▶

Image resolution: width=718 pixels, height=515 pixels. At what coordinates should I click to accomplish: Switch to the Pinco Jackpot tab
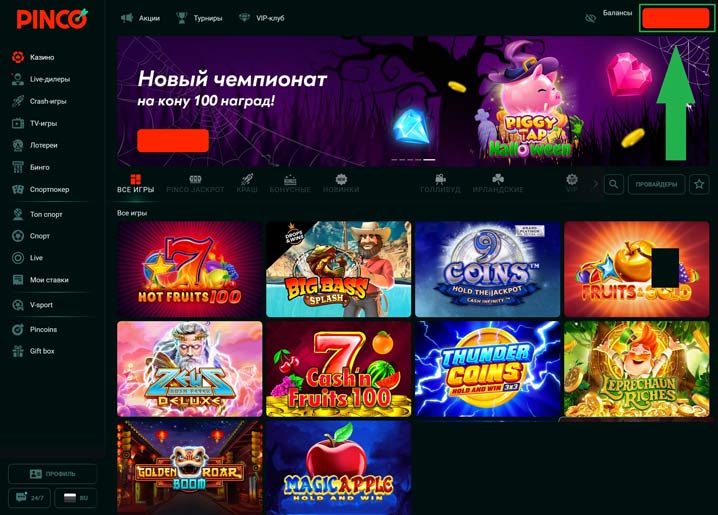[195, 184]
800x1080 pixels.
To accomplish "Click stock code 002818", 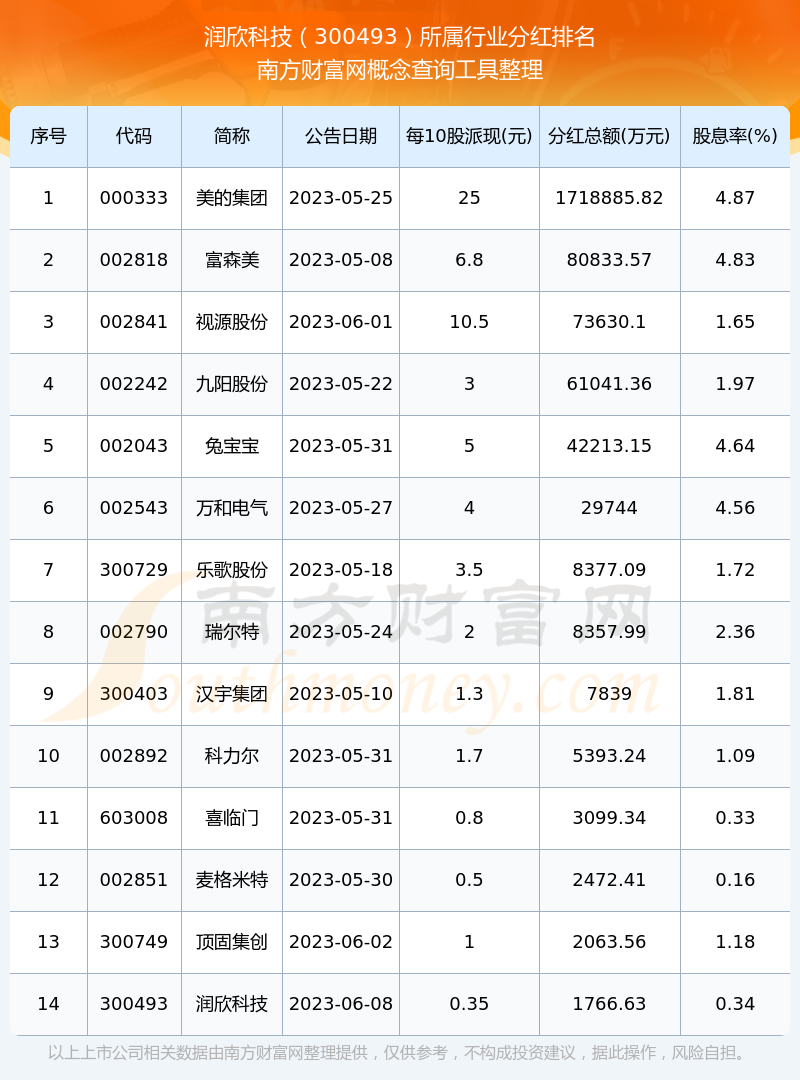I will coord(134,260).
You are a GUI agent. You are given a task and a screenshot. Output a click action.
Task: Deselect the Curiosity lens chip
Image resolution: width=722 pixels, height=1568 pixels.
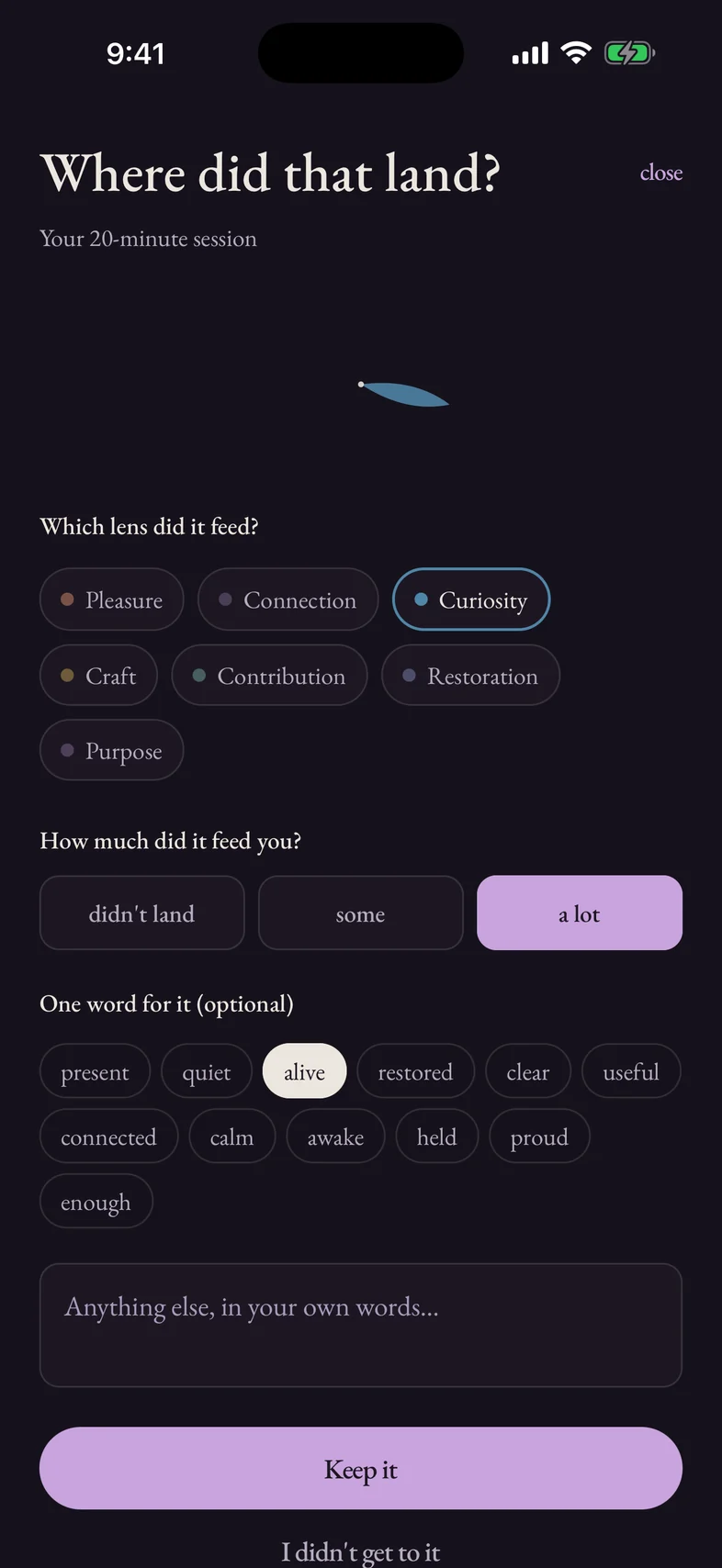click(471, 600)
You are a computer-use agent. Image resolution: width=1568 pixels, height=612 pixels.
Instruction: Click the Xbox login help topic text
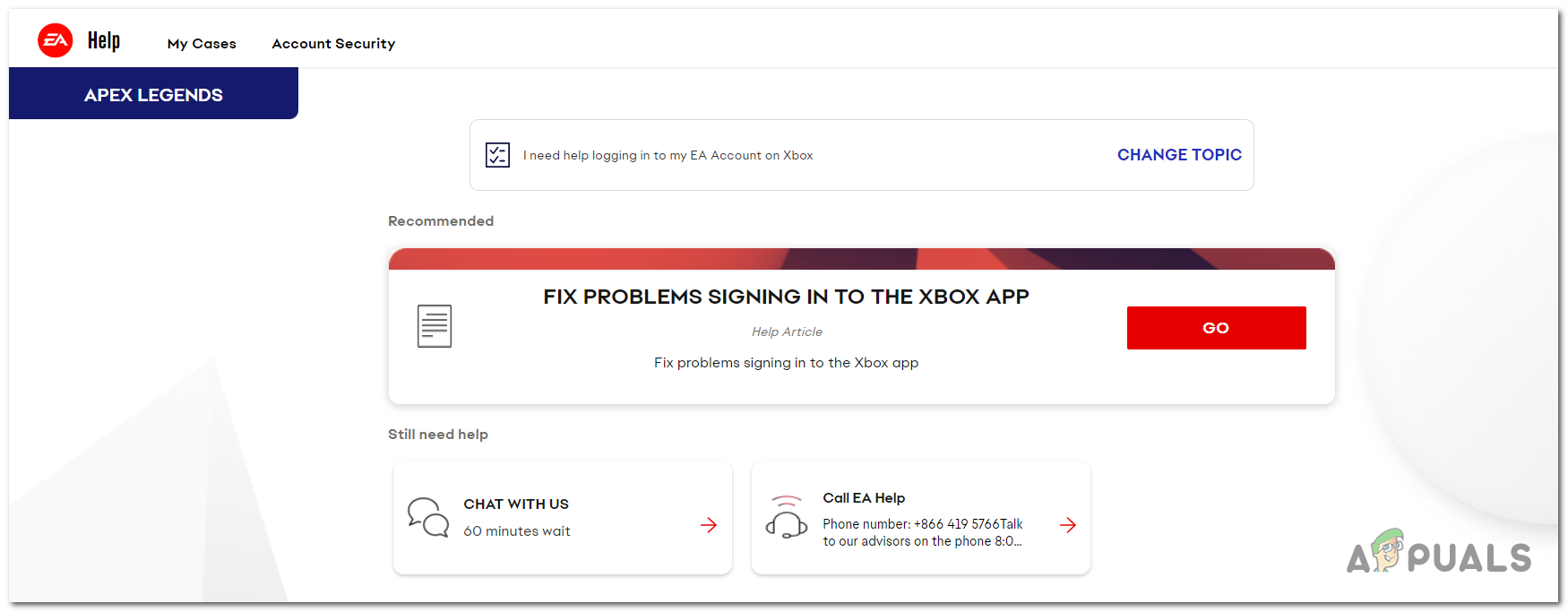(x=668, y=156)
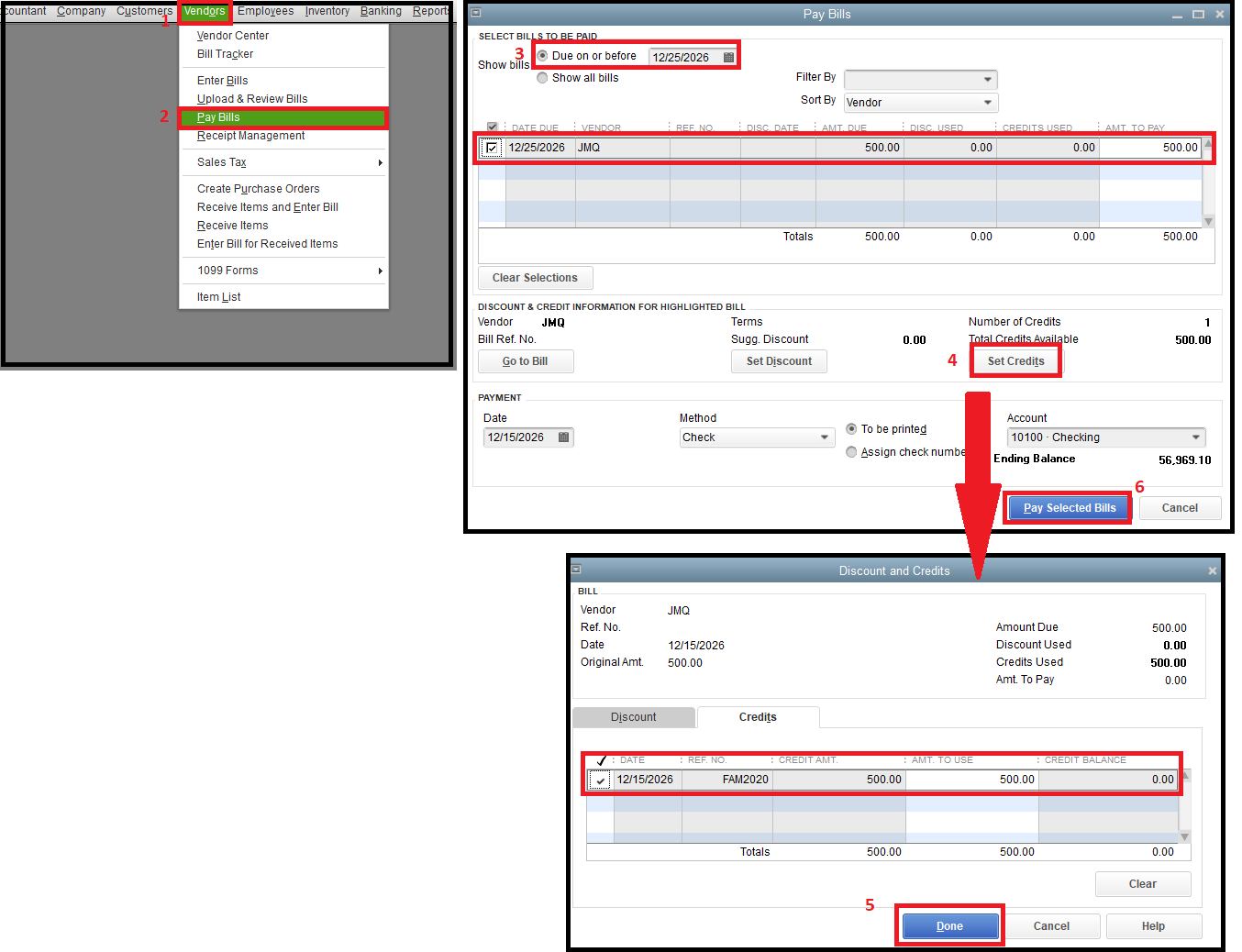Select the Assign check number option
Screen dimensions: 1242x952
pyautogui.click(x=851, y=451)
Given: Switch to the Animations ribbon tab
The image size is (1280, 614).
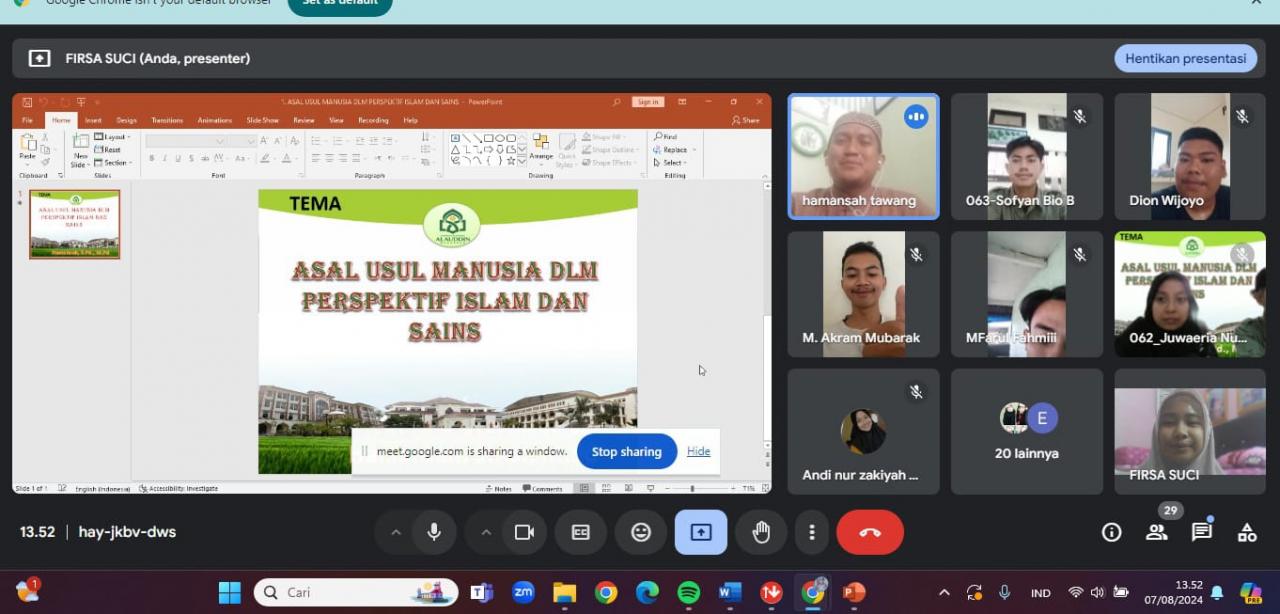Looking at the screenshot, I should (x=214, y=119).
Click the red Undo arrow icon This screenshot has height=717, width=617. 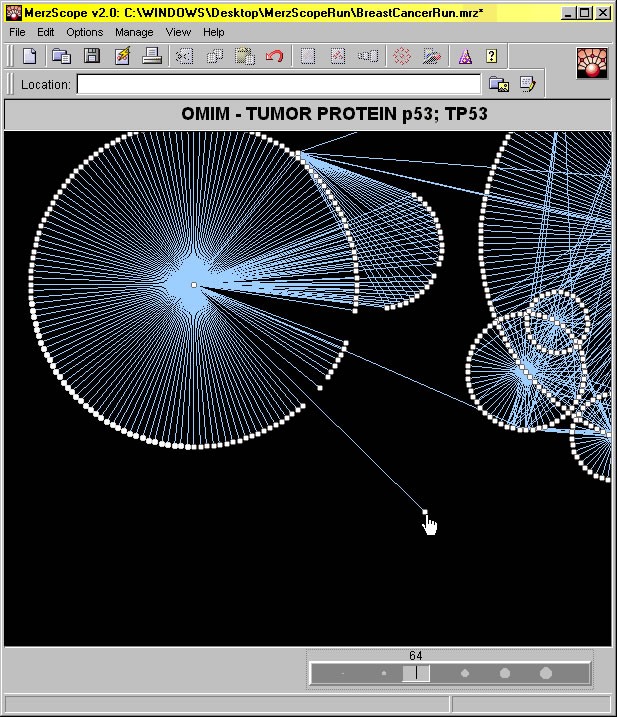click(275, 57)
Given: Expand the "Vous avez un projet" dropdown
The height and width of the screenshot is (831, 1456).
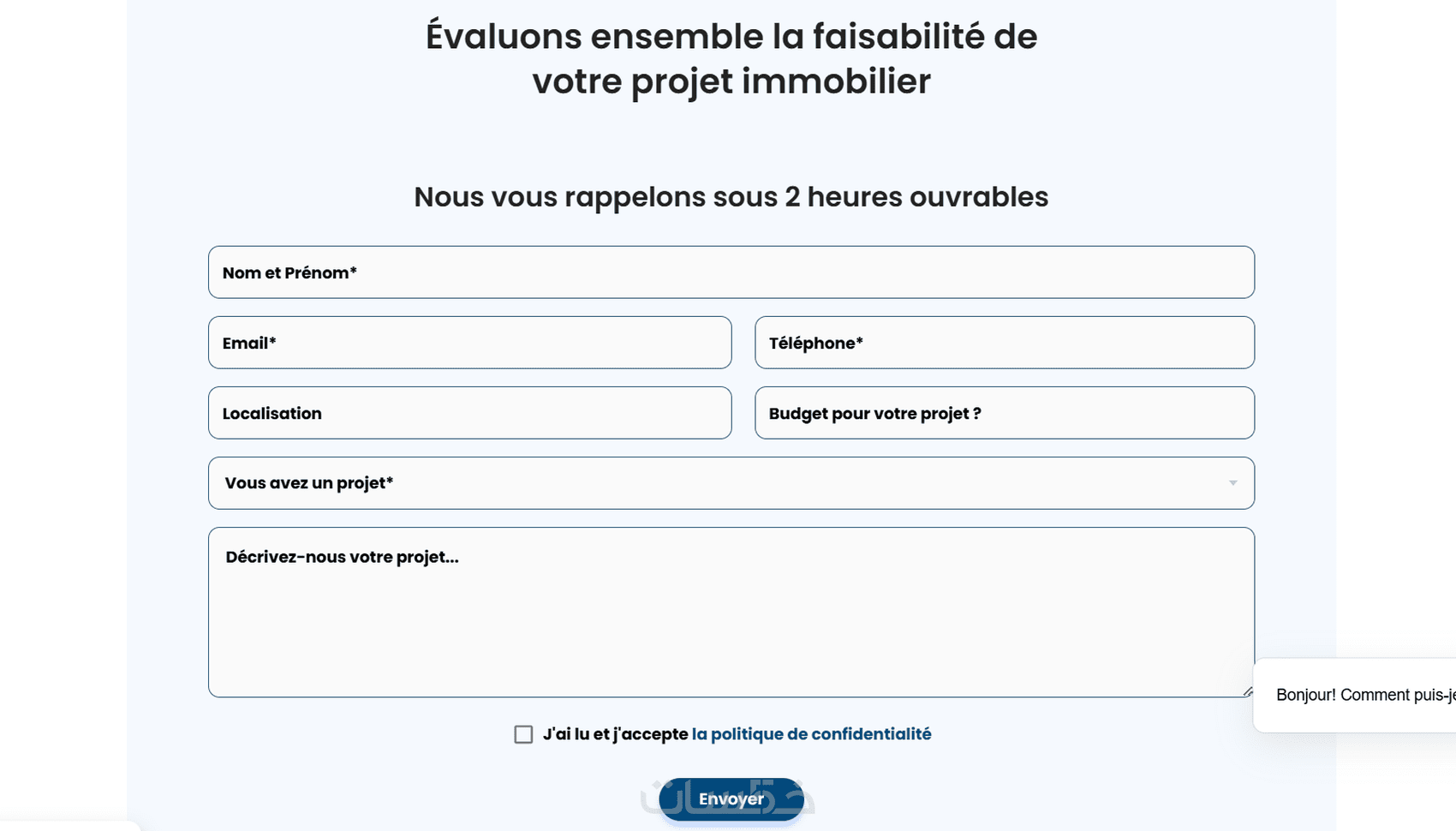Looking at the screenshot, I should [731, 483].
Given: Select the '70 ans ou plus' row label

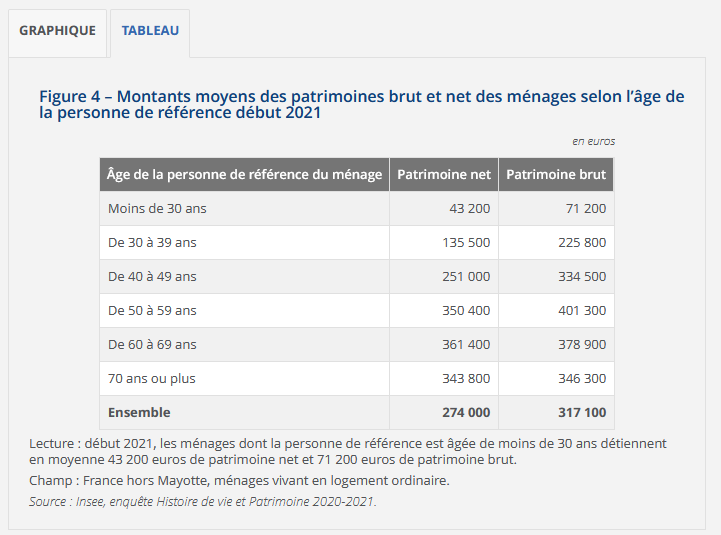Looking at the screenshot, I should (x=152, y=378).
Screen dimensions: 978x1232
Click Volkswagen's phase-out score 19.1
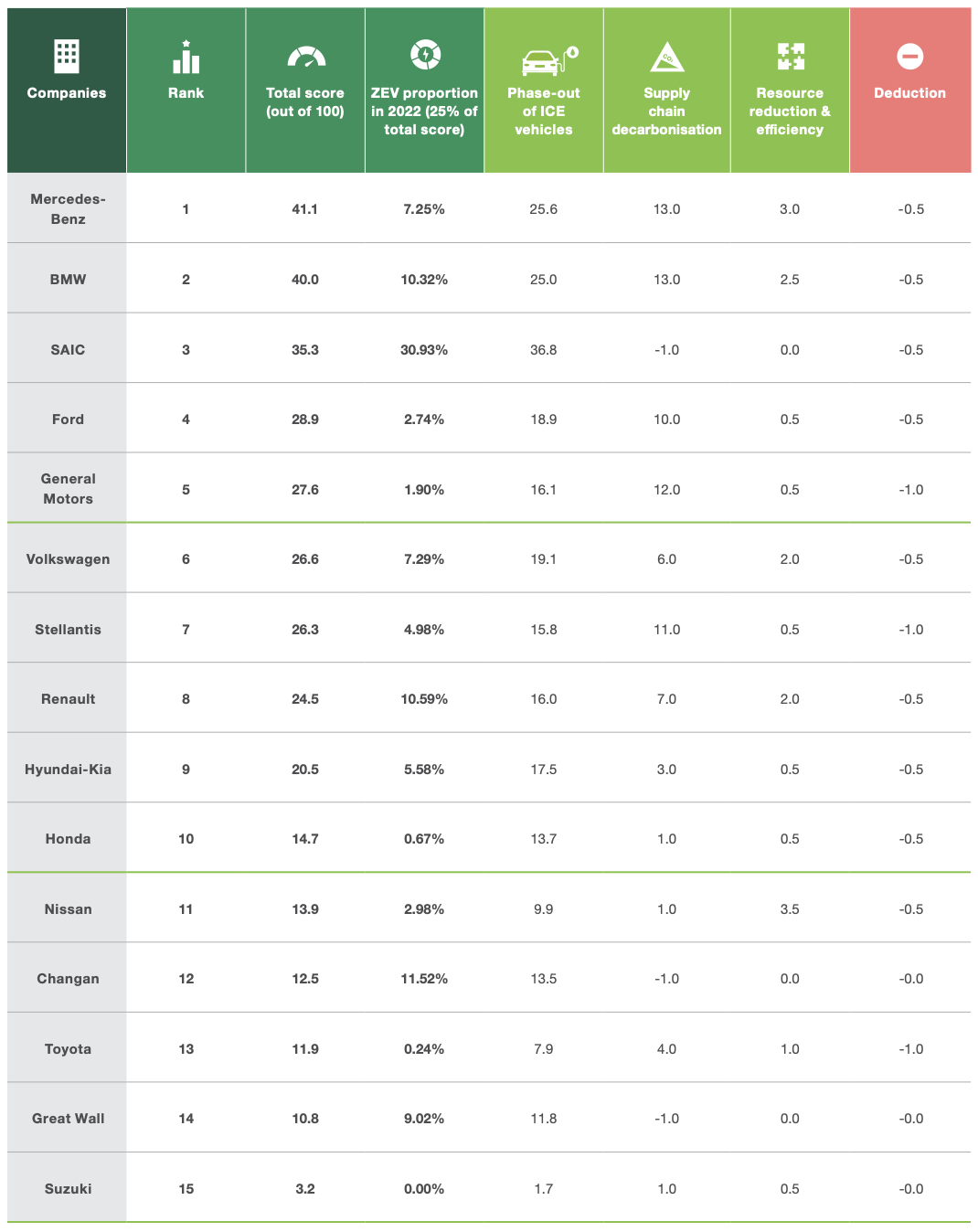(544, 559)
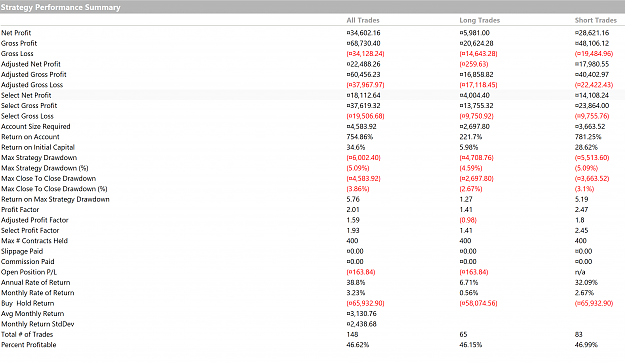The height and width of the screenshot is (363, 625).
Task: Click the Max # Contracts Held label
Action: point(34,241)
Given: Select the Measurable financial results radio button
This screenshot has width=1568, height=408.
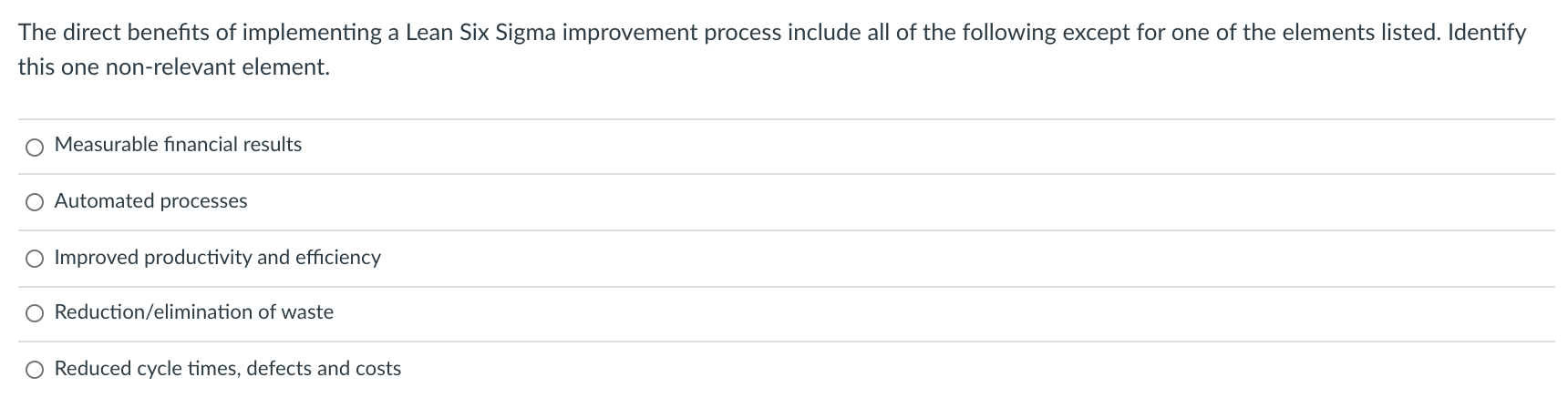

◀

TASK DESCRIPTION:
How many lines of the material above hold the string "agent"? Reply with the number and nothing else.

RESULT OF THIS TASK:
2